Set exercise:
Rewrite the part of the items that opens with the line containing "This screenshot has width=1366, height=728." and closes with the line containing "click(299, 1460)", putting "Where do I click to" wherever "Where should I click to" stands and changing nothing else.
====== Data to process
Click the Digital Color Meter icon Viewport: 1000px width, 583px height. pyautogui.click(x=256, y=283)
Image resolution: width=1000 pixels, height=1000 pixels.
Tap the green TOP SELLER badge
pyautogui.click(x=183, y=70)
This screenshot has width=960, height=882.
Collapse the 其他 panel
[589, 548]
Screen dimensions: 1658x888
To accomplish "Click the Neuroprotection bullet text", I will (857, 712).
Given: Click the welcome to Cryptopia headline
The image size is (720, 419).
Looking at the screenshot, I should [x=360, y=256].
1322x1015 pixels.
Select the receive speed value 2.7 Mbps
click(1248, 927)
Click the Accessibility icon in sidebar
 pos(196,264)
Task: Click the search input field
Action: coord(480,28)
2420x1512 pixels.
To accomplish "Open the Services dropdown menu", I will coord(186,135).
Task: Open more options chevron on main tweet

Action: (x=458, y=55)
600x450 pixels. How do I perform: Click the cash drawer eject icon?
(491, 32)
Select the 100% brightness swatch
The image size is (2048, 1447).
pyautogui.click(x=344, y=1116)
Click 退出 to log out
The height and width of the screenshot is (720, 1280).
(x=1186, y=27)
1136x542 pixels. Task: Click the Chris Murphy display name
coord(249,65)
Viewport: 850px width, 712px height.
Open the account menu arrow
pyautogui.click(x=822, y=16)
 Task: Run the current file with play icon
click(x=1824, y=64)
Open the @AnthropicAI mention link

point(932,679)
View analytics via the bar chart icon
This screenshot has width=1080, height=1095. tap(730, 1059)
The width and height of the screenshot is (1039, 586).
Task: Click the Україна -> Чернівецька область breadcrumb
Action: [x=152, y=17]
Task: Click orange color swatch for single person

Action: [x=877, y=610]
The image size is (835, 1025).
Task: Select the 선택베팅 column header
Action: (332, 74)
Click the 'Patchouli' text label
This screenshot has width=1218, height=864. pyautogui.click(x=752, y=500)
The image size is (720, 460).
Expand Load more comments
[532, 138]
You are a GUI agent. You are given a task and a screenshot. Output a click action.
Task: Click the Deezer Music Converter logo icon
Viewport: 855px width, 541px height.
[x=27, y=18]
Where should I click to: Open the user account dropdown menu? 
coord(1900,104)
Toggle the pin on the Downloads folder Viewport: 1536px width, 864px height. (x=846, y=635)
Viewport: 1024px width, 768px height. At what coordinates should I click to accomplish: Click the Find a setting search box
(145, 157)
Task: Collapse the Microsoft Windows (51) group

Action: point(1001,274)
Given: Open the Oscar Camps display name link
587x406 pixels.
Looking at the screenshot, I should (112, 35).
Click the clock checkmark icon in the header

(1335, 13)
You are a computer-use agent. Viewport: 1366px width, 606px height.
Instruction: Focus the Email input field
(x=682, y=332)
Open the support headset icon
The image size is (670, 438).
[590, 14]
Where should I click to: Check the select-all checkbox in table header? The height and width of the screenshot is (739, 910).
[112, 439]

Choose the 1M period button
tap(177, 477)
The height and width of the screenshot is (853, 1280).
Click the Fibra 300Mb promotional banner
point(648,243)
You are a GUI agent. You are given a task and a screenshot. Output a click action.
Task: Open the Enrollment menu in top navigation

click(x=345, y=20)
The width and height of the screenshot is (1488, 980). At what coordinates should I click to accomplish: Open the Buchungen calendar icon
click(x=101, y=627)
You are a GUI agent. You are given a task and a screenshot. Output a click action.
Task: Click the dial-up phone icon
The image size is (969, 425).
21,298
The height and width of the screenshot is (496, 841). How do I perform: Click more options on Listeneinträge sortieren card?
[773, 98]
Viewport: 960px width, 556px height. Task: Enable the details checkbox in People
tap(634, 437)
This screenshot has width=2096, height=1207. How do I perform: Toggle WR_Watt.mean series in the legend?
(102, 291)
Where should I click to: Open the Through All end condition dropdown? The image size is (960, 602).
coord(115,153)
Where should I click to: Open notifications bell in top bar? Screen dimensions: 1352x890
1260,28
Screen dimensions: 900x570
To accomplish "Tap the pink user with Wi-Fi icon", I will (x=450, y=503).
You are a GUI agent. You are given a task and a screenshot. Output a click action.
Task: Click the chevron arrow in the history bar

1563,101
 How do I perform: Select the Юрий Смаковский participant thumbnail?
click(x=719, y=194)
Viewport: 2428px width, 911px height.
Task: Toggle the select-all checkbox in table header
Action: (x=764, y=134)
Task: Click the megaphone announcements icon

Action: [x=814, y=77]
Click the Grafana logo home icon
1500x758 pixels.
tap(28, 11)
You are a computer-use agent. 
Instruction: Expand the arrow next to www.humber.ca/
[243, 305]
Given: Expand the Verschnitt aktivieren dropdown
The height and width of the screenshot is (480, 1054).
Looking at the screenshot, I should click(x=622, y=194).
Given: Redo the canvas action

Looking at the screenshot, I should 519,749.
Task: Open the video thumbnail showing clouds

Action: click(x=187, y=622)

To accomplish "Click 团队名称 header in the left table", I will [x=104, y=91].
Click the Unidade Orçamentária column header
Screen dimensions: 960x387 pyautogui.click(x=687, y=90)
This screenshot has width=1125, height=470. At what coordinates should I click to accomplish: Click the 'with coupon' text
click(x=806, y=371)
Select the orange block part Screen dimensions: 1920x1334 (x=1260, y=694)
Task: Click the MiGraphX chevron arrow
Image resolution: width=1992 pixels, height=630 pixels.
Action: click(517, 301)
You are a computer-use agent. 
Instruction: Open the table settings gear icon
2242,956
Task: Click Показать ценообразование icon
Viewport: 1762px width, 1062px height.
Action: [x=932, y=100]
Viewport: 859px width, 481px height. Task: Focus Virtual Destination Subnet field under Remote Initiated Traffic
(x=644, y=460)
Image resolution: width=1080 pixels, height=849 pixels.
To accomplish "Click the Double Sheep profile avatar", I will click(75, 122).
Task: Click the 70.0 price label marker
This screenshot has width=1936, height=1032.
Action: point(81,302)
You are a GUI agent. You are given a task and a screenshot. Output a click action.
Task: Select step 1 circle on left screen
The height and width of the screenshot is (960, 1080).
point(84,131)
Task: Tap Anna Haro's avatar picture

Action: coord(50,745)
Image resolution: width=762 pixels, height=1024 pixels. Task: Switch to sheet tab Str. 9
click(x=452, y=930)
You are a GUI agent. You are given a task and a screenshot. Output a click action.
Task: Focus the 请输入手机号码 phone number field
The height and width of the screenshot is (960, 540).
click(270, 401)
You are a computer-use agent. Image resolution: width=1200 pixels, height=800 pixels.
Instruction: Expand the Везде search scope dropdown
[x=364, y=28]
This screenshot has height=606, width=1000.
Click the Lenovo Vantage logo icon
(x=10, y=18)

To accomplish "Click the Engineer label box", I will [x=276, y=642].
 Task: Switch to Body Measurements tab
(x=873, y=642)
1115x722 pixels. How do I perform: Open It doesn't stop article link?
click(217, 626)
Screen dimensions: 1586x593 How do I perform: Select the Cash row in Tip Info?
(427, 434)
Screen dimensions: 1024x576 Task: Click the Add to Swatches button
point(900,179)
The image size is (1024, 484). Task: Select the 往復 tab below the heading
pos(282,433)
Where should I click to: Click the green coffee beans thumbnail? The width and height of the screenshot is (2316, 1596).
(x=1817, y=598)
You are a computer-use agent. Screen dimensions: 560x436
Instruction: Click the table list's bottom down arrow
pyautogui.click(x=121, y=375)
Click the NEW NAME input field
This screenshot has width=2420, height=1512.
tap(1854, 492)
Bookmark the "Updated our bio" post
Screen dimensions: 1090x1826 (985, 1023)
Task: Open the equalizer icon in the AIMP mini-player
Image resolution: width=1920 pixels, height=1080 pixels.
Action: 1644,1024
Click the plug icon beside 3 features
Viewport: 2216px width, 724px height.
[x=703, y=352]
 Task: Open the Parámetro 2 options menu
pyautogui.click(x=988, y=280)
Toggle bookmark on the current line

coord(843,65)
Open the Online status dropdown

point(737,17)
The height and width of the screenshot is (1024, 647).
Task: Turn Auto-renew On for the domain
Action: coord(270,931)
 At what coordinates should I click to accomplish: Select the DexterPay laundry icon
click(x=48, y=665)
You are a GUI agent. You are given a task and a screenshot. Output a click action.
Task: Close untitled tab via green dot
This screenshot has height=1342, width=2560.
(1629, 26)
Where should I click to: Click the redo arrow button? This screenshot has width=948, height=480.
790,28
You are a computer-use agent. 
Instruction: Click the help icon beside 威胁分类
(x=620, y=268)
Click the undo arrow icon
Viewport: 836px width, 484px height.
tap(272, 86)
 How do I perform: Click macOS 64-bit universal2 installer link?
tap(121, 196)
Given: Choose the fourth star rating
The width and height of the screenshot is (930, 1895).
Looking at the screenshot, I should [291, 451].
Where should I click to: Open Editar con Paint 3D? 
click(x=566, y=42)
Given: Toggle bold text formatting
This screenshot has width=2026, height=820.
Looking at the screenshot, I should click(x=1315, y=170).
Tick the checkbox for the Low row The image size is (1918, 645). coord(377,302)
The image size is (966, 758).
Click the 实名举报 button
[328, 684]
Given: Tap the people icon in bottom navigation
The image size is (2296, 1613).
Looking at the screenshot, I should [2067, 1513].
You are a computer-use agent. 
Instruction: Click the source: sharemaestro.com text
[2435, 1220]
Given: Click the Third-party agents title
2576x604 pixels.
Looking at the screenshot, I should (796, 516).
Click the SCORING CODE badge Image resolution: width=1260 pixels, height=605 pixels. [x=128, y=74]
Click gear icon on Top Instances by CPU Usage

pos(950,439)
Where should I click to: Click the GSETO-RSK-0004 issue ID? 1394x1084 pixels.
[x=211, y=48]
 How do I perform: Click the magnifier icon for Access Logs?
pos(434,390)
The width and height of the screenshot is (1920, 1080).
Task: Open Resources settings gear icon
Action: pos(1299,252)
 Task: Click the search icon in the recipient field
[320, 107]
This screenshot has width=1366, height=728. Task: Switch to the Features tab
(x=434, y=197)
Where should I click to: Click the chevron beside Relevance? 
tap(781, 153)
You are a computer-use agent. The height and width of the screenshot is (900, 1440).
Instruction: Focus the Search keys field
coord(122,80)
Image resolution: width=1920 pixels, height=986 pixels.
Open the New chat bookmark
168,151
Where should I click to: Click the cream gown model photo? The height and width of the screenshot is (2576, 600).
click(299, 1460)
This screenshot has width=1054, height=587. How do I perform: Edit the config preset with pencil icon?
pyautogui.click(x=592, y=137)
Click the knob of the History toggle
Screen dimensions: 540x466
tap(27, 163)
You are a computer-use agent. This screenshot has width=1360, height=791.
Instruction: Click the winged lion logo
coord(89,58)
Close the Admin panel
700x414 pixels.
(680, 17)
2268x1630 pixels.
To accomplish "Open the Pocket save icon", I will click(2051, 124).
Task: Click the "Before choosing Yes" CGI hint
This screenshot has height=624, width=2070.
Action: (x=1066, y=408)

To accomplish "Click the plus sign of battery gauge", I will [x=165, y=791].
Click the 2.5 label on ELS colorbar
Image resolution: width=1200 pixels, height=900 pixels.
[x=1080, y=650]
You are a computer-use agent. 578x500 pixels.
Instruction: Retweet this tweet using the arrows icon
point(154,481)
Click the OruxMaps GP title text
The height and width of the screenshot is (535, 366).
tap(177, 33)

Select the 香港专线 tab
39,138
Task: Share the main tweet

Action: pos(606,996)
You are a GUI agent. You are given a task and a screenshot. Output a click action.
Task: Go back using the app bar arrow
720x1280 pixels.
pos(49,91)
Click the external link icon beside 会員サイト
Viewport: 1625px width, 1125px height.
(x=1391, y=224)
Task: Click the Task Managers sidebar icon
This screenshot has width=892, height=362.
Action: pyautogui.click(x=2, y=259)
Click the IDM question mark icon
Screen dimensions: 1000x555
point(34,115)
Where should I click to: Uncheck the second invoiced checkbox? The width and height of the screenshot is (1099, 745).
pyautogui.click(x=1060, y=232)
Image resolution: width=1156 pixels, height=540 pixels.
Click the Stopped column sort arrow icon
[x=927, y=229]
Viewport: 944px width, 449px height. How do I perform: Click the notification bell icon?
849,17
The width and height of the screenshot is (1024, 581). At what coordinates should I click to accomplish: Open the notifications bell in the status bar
============
Task answer:
This screenshot has width=1366, height=728. Task: Switch to the Features tab
(x=434, y=197)
Where do I click to: Click the chevron beside Relevance? 
tap(781, 153)
You are a computer-use agent. The height and width of the screenshot is (900, 1440).
Instruction: Focus the Search keys field
coord(122,80)
Image resolution: width=1920 pixels, height=986 pixels.
Open the New chat bookmark
168,151
Where do I click to: Click the cream gown model photo? The height and width of the screenshot is (2576, 600).
click(299, 1460)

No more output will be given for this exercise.